BUSINESS MAVERICK 168 OP-ED
South Africa’s newspaper circulation has a virus
If you’re a fan of the horror movie genre, then South Africa’s third-quarter ABC circulation numbers for newspapers and magazines would have been a treat.
First appeared in DM168
Released last week, the impact of Covid-19 hit home on the circulation side of the equation for publishers.
Some, like the Sunday Times and Mail & Guardian, haemorrhaged 50% from Q3 in 2019 while others (like those in the Independent Group) didn’t submit circulation numbers.
With the Sunday Times now at 106,108 copies, M&G at 11,233 and the City Press at 27,740, all the paid titles showed significant declines, as publishers’ distribution channels were disrupted due to the new behaviours post-lockdown and a cutting of print orders to reduce costs off the back of dropping ad revenue.
As colleagues in the same industry, we take no joy from these numbers with the threat of more job cuts on the horizon for an industry that needs more skilled journalists, not fewer.
Another bit of research, Trend Score 2020, showed that the expected drop in adspend across all media channels in SA is expected to hit 21% this year, with magazines (66%) and newspapers (64%) feeling the brunt of the cuts behind cinemas (84%).
Given what we’re seeing play out in these numbers and rapidly shrinking page counts, it’s clear the publishing industry is reeling.

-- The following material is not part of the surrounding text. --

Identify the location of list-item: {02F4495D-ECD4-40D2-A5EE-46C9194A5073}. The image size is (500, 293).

The paradox of the news business is at the same time, these titles or sister titles in the case of Sunday Times are experiencing close to record digital visitor numbers. And therein lies the entrepreneurship conundrum, wrapped in an innovation puzzle.
The next few quarters will be an intense examination of leadership and how we respond to the seemingly perpetual crisis we find our industry in. The same research offers some hope in the form of expected bounce-back of ad spend in 2021, according to 58% of survey respondents, but not fully recovering until 2023.

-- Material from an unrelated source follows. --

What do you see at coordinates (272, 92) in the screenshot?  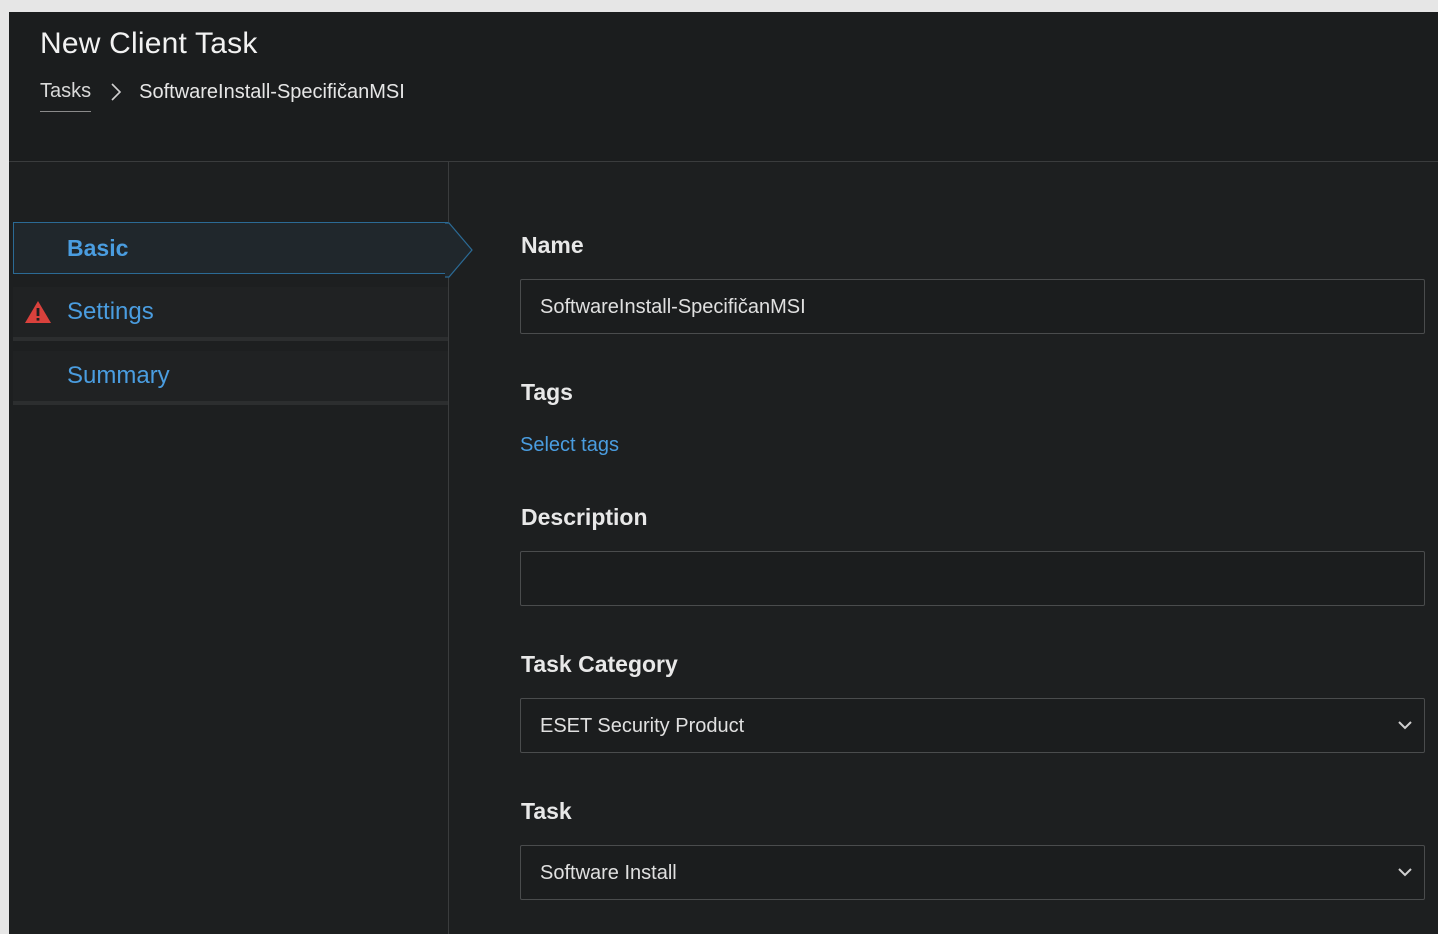 I see `breadcrumb-current: SoftwareInstall-SpecifičanMSI` at bounding box center [272, 92].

A fallible human trait is the one where we expect our current state to continue in perpetuity, whether good or bad. But impermanence is the nature of the universe and there is a way out if we can adopt innovative approaches to our problems rather than trying to hold on to the past way of doing things.
Part of the mess the news industry finds itself in is the over-reliance on one or two revenue streams that for so long brought in the bulk of revenue and profits. With those now under threat and a shrinking headcount, the task becomes infinitely more difficult when having to build new, diverse revenue streams that often require new, mostly digital, skills.
At this point, dear reader, you should be asking serious questions about our sanity, reading this while holding a newspaper in your hands.
In fact, that is pretty much the question we have been asked since announcing the launch of our venture in print. We knew this carnage would await us, but as an organisation born in the Zuma and Zuckerberg era, focusing on digital-only political news – we’ve seen our share of scary movies.
Having finally built a diverse digital revenue mix over a decade we are now in the position of being able to produce the leanest, most efficient quality print publication unhindered by legacy processes and systems.
Last week’s circulation for DM168 recorded 23,438 copies, representing 86% of what was printed and distributed and closing in on our launch target of 25,000 copies.
We also knew that paying our school fees in the most difficult time while we waited to break into budget plans and sales cycles meant we could position ourselves for strong growth in 2021 as the confidence returned to the market.
Of course, no venture is risk-free, but with the most experienced newsroom in the country crafting quality reads each week, we can focus on creating new habits and reading rituals while building out the revenue opportunities in a recovering market. DM
Styli Charalambous is the CEO of Daily Maverick.